What does it mean to "distill" a person?
In chemistry, distillation extracts the pure essence of a substance. The same idea is now applied to people: gather all of someone's work messages, emails, phrasing, and knowledge, then condense it into a digital replica that behaves just like the real person. At the center sits colleague.skill, an open-source project launched on GitHub on March 30 (cited as 2026 in the underlying data) by Zhou Tianyi, an AI researcher at Shanghai AI Lab, who built it in just four hours to preserve institutional knowledge.
Provide work messages, emails, and subjective descriptions of a person, and you'll get an AI copy that behaves like that person. Welcome to the world of digital immortality.
The reach is hard to ignore: just about three weeks after launch, colleague.skill had collected 13,400 stars on GitHub — while only 0.1% of GitHub projects ever reach 10,000 stars. The ClawHub repository (part of the OpenClaw agent ecosystem) now stores more than 13,700 skills.
When your clone shows up without you knowing
Consent is not always clear-cut. Li Yao, a video editor who specializes in voice dubbing, was told by a former colleague that her voice had been AI-cloned — roughly a year after she resigned. The cloned voice appeared in advertising segments played during internal evaluation meetings, beyond her awareness.
The paradox: the most diligent workers are the most replaceable
The more conscientiously a worker records and documents their knowledge, the more raw material they hand the AI — and the more replaceable they become. Xu Kejia, a Stanford student who once interned as a scriptwriter at a major Chinese tech conglomerate, felt she was training AI rather than creating.
When the model improves enough, perhaps the first group to become obsolete will be those who trained it.
Two opposing camps
Optimists argue the AI replica has firm limits. Xiao Bo, an AI product manager at an internet company, likens AI agents to "actors playing roles" — they replicate only documented knowledge, never the intuition built from years of experience and emotional judgment. Zheng Jianan adds that humans keep evolving while an AI replica freezes at the moment of its creation, so people will ultimately surpass their own static copies.
On the other side, Deng Xiaoxian — an AI product manager with a law degree — built an anti-distillation tool that lets workers sanitize their skill files before handing them to an employer.
The purpose of developing AI is to give people more free time, not to turn them into skill files, strip away their jobs, then force them to work for a company forever without payment.
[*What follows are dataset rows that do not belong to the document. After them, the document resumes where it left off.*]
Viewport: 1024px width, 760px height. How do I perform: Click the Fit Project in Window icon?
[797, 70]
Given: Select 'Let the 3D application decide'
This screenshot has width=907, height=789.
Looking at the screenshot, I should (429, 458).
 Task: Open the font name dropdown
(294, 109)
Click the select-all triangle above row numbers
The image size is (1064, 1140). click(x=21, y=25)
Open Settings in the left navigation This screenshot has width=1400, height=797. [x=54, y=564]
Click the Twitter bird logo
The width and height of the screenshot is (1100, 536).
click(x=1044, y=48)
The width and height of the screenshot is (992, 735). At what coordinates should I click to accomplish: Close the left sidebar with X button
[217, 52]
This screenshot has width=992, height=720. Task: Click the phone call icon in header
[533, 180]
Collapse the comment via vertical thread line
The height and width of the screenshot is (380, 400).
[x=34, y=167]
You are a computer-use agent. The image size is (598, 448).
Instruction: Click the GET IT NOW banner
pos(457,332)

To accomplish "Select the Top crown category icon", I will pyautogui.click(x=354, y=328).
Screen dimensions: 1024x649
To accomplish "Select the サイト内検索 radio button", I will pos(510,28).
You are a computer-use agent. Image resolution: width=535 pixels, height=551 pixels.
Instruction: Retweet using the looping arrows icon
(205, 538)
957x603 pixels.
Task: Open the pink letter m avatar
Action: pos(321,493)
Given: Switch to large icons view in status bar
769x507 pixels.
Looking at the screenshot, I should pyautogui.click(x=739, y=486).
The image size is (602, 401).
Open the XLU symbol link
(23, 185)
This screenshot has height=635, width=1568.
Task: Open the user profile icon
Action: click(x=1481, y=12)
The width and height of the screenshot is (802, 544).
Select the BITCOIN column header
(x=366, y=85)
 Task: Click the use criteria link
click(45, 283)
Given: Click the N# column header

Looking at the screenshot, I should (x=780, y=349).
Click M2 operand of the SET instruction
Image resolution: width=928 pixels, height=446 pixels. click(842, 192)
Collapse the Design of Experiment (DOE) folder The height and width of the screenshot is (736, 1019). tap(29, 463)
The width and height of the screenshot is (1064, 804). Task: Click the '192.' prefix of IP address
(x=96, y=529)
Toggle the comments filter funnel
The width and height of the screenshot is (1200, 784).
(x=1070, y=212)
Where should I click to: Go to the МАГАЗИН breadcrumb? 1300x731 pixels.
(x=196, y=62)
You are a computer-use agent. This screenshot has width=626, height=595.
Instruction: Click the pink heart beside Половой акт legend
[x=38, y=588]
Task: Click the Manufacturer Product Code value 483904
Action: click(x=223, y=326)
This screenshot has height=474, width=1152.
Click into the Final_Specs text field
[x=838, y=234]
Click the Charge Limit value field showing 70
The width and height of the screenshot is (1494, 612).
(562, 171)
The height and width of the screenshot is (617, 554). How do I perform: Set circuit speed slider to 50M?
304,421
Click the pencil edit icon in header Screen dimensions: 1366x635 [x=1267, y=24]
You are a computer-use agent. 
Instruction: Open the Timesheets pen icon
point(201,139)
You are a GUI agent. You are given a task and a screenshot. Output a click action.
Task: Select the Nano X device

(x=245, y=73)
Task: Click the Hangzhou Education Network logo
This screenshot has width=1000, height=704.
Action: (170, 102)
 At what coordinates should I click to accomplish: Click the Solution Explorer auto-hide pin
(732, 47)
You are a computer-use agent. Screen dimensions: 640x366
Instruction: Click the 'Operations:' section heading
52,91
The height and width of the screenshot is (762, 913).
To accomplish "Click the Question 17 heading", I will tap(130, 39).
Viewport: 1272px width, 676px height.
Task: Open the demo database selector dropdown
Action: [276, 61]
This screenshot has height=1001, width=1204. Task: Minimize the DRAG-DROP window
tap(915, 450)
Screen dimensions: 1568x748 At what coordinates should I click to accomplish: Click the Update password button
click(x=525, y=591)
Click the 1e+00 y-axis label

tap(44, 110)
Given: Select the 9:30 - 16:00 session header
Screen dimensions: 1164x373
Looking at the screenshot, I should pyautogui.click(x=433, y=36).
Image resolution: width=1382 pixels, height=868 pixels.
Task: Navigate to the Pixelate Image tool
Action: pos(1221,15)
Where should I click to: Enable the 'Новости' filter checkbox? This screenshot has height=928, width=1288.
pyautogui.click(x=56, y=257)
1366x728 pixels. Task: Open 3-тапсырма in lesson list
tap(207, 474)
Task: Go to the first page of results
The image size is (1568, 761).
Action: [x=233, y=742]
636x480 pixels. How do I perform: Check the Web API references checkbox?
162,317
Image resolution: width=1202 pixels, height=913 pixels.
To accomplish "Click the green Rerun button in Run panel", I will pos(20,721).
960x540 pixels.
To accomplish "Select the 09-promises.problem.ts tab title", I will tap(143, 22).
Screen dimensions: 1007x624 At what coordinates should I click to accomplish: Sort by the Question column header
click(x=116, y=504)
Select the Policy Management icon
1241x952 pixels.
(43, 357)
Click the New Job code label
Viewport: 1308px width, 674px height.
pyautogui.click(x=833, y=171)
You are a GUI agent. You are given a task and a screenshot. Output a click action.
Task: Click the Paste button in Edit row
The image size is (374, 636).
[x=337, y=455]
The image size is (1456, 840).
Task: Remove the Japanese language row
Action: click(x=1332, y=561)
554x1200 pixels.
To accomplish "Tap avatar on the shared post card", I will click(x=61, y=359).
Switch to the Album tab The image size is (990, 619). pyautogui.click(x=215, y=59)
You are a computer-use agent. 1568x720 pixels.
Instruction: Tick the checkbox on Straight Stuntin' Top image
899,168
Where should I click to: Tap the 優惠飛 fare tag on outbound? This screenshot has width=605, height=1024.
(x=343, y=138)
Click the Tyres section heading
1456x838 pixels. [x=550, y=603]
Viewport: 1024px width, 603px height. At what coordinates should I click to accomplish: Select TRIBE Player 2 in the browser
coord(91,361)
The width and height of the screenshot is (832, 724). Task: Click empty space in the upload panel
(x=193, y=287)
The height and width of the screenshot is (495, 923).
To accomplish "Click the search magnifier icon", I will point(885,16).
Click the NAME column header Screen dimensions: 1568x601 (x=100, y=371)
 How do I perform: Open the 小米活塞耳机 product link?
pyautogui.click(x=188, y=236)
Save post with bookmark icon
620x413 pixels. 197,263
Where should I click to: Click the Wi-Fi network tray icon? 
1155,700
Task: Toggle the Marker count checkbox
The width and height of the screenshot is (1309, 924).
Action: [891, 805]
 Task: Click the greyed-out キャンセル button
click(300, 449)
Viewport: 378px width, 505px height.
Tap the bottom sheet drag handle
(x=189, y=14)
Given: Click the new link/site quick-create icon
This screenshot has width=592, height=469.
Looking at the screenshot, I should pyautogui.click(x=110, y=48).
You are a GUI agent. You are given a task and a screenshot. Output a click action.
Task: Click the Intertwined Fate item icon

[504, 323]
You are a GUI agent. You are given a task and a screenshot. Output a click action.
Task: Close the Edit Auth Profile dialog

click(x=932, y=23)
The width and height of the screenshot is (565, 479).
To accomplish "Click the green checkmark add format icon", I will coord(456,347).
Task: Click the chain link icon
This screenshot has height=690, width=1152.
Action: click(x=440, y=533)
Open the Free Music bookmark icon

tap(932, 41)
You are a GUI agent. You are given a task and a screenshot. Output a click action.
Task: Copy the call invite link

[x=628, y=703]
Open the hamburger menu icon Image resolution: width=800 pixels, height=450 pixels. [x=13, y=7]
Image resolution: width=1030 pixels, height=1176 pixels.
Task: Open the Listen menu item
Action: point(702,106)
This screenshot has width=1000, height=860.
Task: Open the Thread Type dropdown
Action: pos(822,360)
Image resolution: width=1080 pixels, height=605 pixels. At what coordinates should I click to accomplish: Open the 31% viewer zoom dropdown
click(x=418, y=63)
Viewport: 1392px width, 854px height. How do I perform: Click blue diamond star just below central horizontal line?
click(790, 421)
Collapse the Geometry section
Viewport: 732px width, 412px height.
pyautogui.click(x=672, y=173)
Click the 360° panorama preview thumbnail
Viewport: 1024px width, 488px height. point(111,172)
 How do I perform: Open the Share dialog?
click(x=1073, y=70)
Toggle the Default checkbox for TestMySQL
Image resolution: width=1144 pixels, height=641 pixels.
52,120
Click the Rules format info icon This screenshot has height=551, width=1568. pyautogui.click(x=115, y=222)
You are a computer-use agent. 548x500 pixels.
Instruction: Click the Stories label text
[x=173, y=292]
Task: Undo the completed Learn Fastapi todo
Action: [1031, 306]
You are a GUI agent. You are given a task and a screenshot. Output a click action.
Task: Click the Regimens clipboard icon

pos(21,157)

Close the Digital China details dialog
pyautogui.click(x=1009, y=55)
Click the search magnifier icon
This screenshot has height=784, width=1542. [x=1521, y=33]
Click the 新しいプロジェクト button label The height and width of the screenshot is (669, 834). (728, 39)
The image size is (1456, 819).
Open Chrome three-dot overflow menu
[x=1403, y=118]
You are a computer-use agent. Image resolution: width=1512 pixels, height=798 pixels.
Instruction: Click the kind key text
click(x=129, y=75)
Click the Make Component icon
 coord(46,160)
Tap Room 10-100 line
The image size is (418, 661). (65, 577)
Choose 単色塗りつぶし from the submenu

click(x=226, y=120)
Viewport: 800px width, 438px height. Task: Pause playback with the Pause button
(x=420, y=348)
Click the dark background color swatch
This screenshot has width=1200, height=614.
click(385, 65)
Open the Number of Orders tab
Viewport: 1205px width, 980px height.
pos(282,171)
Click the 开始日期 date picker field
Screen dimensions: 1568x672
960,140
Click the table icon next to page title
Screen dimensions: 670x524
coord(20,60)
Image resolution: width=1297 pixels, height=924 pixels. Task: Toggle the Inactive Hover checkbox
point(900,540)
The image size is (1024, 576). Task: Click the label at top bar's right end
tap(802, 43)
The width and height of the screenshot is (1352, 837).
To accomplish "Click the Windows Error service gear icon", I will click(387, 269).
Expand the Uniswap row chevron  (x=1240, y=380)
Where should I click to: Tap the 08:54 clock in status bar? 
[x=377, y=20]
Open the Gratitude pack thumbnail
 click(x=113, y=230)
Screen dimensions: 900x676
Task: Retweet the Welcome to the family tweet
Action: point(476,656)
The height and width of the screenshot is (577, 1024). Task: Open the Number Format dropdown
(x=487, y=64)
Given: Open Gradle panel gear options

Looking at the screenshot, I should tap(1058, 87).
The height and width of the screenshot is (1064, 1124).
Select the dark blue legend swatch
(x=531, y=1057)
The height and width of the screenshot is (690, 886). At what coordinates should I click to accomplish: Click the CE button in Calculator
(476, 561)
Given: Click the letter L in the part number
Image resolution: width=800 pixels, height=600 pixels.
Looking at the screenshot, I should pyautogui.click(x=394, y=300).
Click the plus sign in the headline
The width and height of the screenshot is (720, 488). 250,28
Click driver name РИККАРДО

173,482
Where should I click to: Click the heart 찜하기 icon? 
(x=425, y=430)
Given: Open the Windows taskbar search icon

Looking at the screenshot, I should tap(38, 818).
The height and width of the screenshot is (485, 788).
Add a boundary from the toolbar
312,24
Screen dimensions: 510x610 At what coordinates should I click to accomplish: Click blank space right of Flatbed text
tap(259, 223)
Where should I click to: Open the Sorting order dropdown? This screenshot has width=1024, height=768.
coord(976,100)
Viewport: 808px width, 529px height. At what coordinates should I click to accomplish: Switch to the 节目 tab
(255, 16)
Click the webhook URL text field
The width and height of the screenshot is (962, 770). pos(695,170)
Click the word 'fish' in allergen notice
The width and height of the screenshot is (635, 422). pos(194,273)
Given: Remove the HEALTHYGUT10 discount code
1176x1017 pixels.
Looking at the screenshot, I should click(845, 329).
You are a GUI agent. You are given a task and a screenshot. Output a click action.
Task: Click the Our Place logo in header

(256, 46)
The legal vacuum: who owns the AI version of "you"?
Current law doesn't address AI replicas of humans. When a "skill file" is distilled straight from an employee's mind, who owns it — the worker or the company? Professor Zhang Linghan (China University of Political Science and Law) draws a clear line between company-owned work data and the skills an employee personally accumulated, while scholar Chen Tianhao (Tsinghua University's International AI Governance Institute) recommends using contracts to settle ownership of AI-derived skills.
"Distilling" people is no longer science fiction. The technology is mature enough to turn individual expertise into a digital asset that runs on its own. The remaining question isn't "can it be done" but "who benefits and who pays." Until the law catches up, a worker's best defense may still be a carefully written contract. (Source: VnExpress, citing China Daily, Caixin Global, and Chosun Daily.)